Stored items
=====
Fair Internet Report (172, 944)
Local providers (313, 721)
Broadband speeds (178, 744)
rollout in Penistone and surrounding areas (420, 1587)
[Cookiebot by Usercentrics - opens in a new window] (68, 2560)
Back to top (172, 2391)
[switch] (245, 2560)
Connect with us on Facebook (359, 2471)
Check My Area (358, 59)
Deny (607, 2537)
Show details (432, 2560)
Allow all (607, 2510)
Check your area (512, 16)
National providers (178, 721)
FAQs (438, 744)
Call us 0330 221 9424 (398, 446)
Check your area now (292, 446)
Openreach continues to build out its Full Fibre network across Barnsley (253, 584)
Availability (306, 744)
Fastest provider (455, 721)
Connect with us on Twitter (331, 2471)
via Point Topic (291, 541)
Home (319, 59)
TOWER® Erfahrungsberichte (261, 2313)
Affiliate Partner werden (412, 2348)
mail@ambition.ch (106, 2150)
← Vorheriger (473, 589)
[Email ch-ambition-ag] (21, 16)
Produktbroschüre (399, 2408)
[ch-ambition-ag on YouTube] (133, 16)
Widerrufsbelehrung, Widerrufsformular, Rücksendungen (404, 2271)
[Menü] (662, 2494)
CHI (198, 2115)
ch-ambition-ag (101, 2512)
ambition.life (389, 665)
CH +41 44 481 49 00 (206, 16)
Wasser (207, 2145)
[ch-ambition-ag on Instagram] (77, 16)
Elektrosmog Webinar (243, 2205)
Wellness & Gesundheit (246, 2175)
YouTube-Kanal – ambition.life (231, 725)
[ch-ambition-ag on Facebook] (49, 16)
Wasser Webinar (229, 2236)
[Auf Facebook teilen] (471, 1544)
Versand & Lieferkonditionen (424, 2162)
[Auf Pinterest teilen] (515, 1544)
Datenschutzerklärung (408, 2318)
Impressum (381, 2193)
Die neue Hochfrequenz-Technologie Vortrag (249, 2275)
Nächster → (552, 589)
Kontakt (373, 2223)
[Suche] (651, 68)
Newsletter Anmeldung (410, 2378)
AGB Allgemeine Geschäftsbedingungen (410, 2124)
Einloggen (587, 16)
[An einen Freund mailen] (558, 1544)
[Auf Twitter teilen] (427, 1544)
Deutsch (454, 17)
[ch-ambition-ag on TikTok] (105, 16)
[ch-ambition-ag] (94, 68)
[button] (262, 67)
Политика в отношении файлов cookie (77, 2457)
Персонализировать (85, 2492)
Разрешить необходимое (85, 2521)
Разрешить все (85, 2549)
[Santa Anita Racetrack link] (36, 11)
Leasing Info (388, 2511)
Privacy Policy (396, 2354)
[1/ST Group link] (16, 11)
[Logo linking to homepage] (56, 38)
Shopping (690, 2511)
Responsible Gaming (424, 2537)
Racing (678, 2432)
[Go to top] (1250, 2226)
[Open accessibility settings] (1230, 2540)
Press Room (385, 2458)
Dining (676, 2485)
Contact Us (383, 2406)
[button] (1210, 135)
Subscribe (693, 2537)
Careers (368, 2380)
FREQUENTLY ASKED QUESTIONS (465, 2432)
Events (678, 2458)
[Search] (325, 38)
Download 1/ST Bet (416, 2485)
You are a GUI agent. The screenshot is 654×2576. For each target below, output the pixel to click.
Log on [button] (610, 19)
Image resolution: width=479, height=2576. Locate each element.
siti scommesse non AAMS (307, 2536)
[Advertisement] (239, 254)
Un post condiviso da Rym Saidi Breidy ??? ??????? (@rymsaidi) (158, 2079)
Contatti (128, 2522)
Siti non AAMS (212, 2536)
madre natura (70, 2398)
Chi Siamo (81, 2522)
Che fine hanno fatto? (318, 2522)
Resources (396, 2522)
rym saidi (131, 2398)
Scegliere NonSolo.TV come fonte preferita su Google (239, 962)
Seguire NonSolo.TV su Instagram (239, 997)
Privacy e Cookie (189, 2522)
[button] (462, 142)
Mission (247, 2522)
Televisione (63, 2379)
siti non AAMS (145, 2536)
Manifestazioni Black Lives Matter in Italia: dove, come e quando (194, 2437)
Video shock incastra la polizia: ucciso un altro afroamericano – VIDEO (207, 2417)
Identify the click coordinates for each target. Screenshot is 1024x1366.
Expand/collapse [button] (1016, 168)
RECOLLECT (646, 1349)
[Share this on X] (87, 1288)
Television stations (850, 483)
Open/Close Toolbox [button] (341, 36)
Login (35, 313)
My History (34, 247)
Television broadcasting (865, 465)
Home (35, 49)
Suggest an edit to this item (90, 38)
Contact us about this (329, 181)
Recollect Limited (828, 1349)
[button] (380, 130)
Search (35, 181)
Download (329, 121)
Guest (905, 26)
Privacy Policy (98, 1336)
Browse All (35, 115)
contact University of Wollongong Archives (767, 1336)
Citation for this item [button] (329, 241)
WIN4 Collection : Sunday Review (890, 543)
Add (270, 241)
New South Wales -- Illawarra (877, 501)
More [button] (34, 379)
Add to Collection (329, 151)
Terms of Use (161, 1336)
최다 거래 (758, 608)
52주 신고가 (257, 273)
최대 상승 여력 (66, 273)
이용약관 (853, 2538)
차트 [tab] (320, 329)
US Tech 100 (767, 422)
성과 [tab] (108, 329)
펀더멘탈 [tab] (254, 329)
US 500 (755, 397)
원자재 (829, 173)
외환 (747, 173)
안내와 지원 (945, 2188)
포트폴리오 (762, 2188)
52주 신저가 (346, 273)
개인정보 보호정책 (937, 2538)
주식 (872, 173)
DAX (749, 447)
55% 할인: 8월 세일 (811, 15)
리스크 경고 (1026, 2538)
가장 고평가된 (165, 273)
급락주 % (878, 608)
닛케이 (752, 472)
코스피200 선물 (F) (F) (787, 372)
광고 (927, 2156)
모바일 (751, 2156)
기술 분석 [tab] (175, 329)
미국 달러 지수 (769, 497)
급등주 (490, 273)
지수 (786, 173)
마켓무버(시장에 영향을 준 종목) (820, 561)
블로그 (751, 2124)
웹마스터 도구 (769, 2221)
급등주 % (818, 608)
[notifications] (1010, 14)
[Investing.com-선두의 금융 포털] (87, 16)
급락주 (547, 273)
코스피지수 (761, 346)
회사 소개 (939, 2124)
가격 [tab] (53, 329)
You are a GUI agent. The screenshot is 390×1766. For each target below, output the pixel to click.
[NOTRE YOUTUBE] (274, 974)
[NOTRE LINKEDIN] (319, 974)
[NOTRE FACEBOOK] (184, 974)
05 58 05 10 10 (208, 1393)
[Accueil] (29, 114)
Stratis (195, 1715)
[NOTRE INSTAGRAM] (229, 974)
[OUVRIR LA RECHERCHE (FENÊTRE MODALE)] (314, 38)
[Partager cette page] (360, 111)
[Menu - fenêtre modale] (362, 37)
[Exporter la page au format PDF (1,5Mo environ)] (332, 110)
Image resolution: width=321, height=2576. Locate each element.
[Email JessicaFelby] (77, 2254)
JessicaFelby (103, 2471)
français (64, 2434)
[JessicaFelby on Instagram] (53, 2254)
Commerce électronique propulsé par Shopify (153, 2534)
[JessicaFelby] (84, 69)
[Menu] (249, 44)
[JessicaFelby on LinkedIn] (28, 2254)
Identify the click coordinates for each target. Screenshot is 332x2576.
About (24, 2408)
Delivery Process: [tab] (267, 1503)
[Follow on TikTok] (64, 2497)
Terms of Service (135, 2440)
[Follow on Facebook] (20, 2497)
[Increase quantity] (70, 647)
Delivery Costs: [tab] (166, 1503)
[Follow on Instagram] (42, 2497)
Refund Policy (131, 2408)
=====
▶ WORK INSTRUCTIONS
Beginning with the line above that contains "광고 (927, 2156)", copy each line exactly up to and including the line that contains "[NOTRE YOUTUBE] (274, 974)", and go no further.

▶ OUTPUT FOR THIS TASK
광고 (927, 2156)
모바일 (751, 2156)
기술 분석 [tab] (175, 329)
미국 달러 지수 (769, 497)
급등주 (490, 273)
지수 (786, 173)
마켓무버(시장에 영향을 준 종목) (820, 561)
블로그 (751, 2124)
웹마스터 도구 (769, 2221)
급등주 % (818, 608)
[notifications] (1010, 14)
[Investing.com-선두의 금융 포털] (87, 16)
급락주 (547, 273)
코스피지수 (761, 346)
회사 소개 (939, 2124)
가격 [tab] (53, 329)
You are a GUI agent. The screenshot is 390×1766. For each target below, output the pixel to click.
[NOTRE YOUTUBE] (274, 974)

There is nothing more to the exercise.